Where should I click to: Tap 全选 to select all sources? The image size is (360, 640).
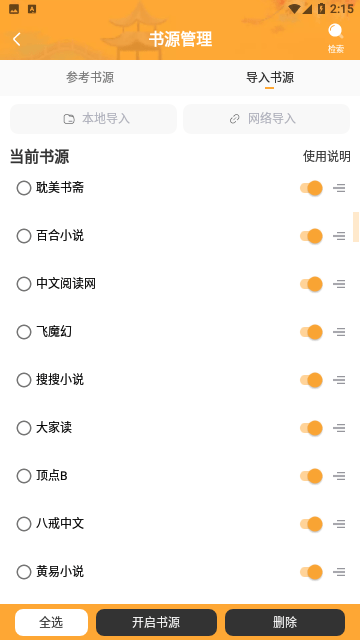51,622
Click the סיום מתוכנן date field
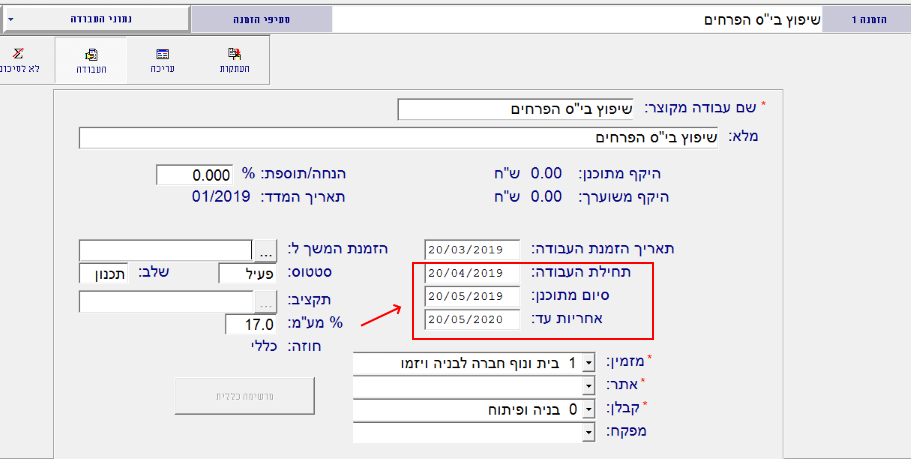This screenshot has height=459, width=911. [472, 296]
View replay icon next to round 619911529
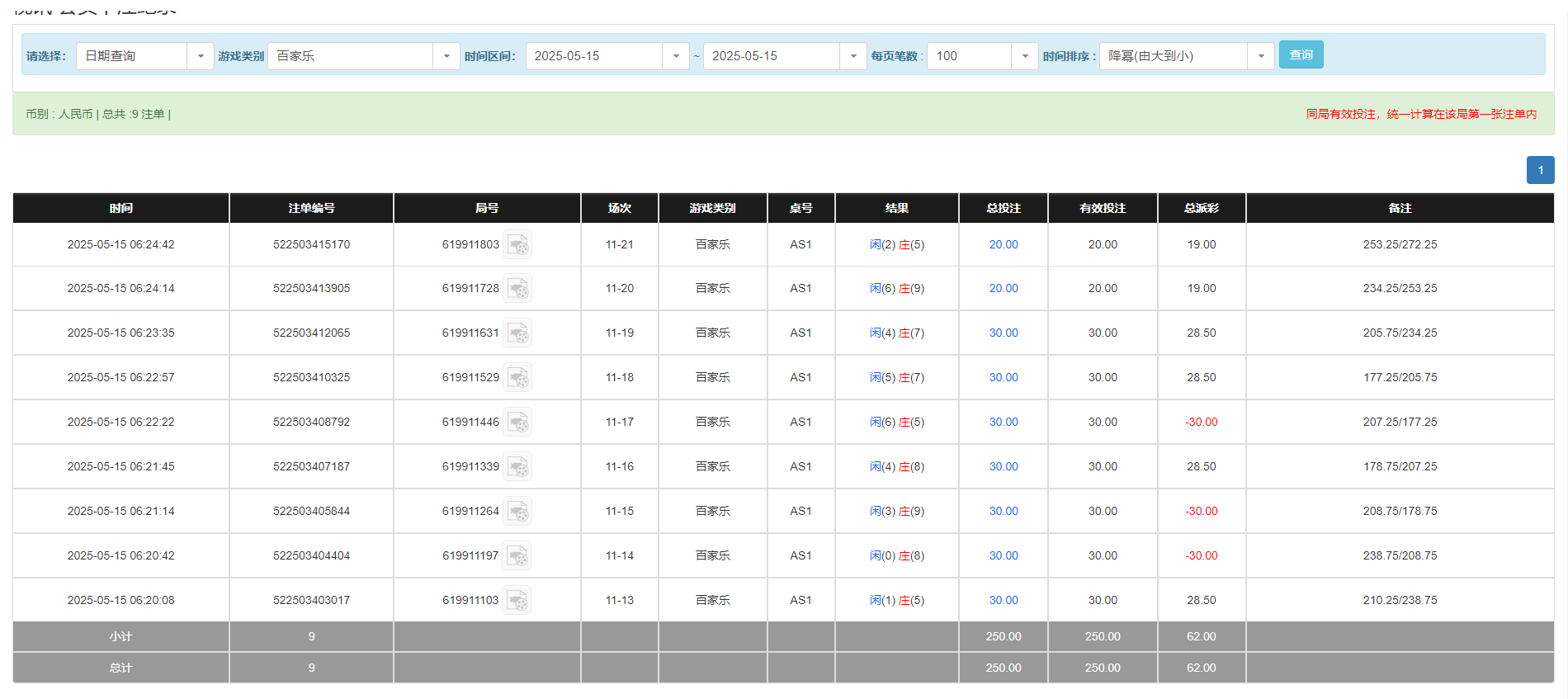The width and height of the screenshot is (1568, 699). point(517,378)
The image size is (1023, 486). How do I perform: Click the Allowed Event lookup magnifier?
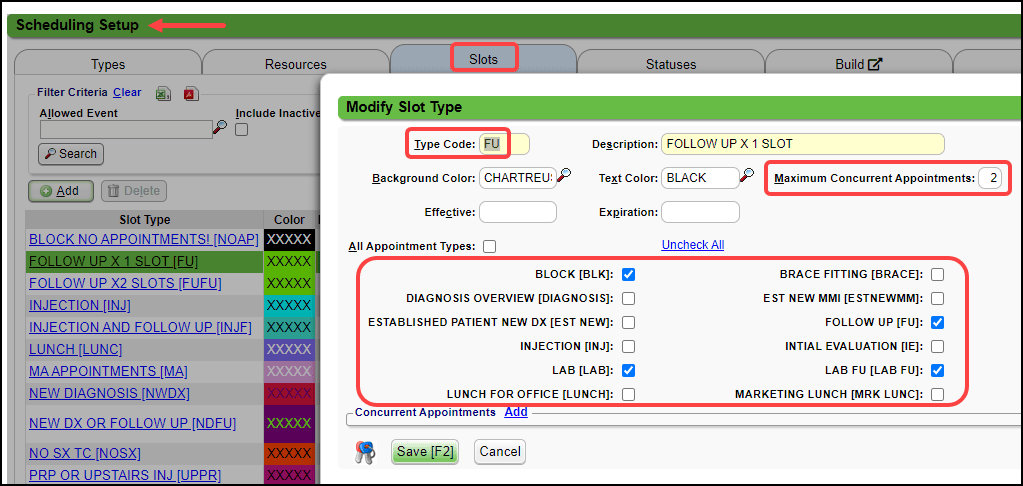point(220,127)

+---+

- TASK OBJECTIVE:
Repeat every record above exactly. The pictures do not belong in the copy.

- RESPONSE TO THE EXERCISE:
Where should I click to: Tap 全选 to select all sources? The image size is (360, 640).
51,622
Click the סיום מתוכנן date field
This screenshot has height=459, width=911. [472, 296]
View replay icon next to round 619911529
The width and height of the screenshot is (1568, 699). point(517,378)
The image size is (1023, 486). How do I perform: Click the Allowed Event lookup magnifier?
point(220,127)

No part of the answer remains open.